> Request:
Which lines contain the word "Point"? Copy each such line in full, and treat case as significant.

> Material shown:
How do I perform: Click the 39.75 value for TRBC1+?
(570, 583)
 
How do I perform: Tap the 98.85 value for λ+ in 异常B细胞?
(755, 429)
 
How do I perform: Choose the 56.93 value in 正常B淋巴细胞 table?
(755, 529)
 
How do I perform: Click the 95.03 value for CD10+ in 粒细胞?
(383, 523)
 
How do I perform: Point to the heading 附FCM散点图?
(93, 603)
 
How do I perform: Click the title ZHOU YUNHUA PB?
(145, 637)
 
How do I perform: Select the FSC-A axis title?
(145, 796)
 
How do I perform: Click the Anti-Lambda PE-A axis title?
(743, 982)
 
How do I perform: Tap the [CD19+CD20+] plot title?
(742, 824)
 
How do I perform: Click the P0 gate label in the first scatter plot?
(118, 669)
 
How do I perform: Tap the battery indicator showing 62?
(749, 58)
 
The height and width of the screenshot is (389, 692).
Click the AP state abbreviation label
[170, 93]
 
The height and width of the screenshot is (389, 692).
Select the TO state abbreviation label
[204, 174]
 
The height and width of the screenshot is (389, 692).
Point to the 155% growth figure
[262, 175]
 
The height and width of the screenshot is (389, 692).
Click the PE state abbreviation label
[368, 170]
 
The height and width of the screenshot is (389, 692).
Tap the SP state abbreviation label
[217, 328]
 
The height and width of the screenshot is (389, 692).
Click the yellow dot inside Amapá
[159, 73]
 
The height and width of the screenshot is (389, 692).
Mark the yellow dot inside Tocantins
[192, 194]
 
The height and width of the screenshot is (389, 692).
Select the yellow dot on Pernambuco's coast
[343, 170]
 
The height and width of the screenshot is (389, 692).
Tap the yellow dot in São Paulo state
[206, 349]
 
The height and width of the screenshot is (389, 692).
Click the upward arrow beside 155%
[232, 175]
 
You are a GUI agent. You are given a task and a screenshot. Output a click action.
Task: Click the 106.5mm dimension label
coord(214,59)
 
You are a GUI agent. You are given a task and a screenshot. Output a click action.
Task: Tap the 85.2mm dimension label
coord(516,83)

> Exercise answer:
How do I perform: Point to the heading 附FCM散点图?
Point to the 155% growth figure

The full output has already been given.